PROMPT 1: Decide whether each statement agrees with the excerpt on AI model consolidation: (a) Amazon supports Claude. (b) Open-source projects are thriving despite their openness. (c) Antitrust regulators in the U.S. and EU are growing wary of concentration in tech. Answer each with yes or no and quote the deciding words.
PROMPT 2: Write the next part of the excerpt on AI model consolidation, picking up after its final sentence.

*** EXCERPT Section Begins ***

But It’s Not That Simple
But let’s be honest— as much as I’d like to wave my hand and make it so, that model may not be the perfect fit for AI today.
For one, LLMs aren’t just consumer-facing tools. They’re infrastructure—more akin to operating systems or cloud platforms than search engines. We live in a world where Windows, macOS, and Linux coexist because different users need different things. The same might always be true for LLMs.
Then there’s the open-source movement. Projects like MetaAI, Mistral, and DeepSeek are thriving—not despite their openness, but because of it. For developers, researchers, and smaller enterprises, open models offer something proprietary systems can’t: control, auditability, and adaptability. Even if the big players consolidate, open-source will likely remain a critical check on their dominance—and a spark for ongoing innovation.
The Role of Big Tech and Big Money
But the biggest barrier to consolidation? Money. Every major model is backed by a tech giant with deep, seemingly endless pockets. Google has Gemini. Amazon supports Claude. Microsoft backs OpenAI. Grok is Elon Musk’s project. These companies can afford to burn through billions in pursuit of AI dominance and then turn around and raise even more money from investors looking to back a winner. And they’re not going to walk away quietly. Until these projects become financial liabilities—or unless regulators intervene—we’re not likely to see real consolidation anytime soon.
Which brings us to an important point: regulation. In today’s climate, every merger, acquisition, or major partnership faces intense scrutiny. Antitrust regulators around the world—especially in the U.S. and EU—are increasingly wary of concentration in tech. Even if consolidation makes sense from a user-experience perspective, it may not be legally or politically viable in the short term. In fact, it could be actively discouraged in the name of “competition.”

*** EXCERPT Section Ends ***
*** LISTED ENTRIES Section Begins ***

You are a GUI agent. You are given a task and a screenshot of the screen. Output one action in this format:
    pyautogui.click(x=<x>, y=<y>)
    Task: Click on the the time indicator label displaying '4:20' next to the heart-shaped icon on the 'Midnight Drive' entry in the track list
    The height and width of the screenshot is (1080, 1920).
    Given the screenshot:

*** LISTED ENTRIES Section Ends ***

TASK OUTPUT 1:
(a) Yes: "Amazon supports Claude."
(b) No: "not despite their openness, but because of it."
(c) Yes: "Antitrust regulators around the world—especially in the U.S. and EU—are increasingly wary of concentration in tech."

TASK OUTPUT 2:
And even if it were possible, there are ethical risks we shouldn’t and can’t ignore. A world where one or two LLMs dominate might be simpler, but it also introduces real dangers: entrenched bias, lack of transparency, limited oversight. Who sets the guardrails? Who decides what’s “true” or “appropriate” for billions of users? Centralizing that power in a few hands might make things easier—but it also makes the stakes much higher.
Beware the AI Monoculture
We also have to consider the risk of creating an AI monoculture—a fragile ecosystem where everything is built on one or two foundational models. If those models have vulnerabilities, systemic biases, or are controlled by bad actors, the fallout could be massive. Diversity in the ecosystem—annoying as it is right now—provides a form of resilience. It’s insurance against failure, stagnation, or abuse.
So Where Does That Leave Us?
For now, I think my dream of a simpler, more unified AI landscape will have to wait. In a perfect world, we’d find a middle ground: a few strong models that set shared standards, while a healthy open-source community continues to thrive on the edges. A world with clarity and consistency, without killing innovation.
So yeah, I still think consolidation is inevitable—and beneficial. But it’s got to be done right. Not just fewer choices, but better ones. Not just efficiency, but ethics. Not just simplicity, but security.
And as much as I’d like that world to exist today, the reality is… we’re not quite there yet.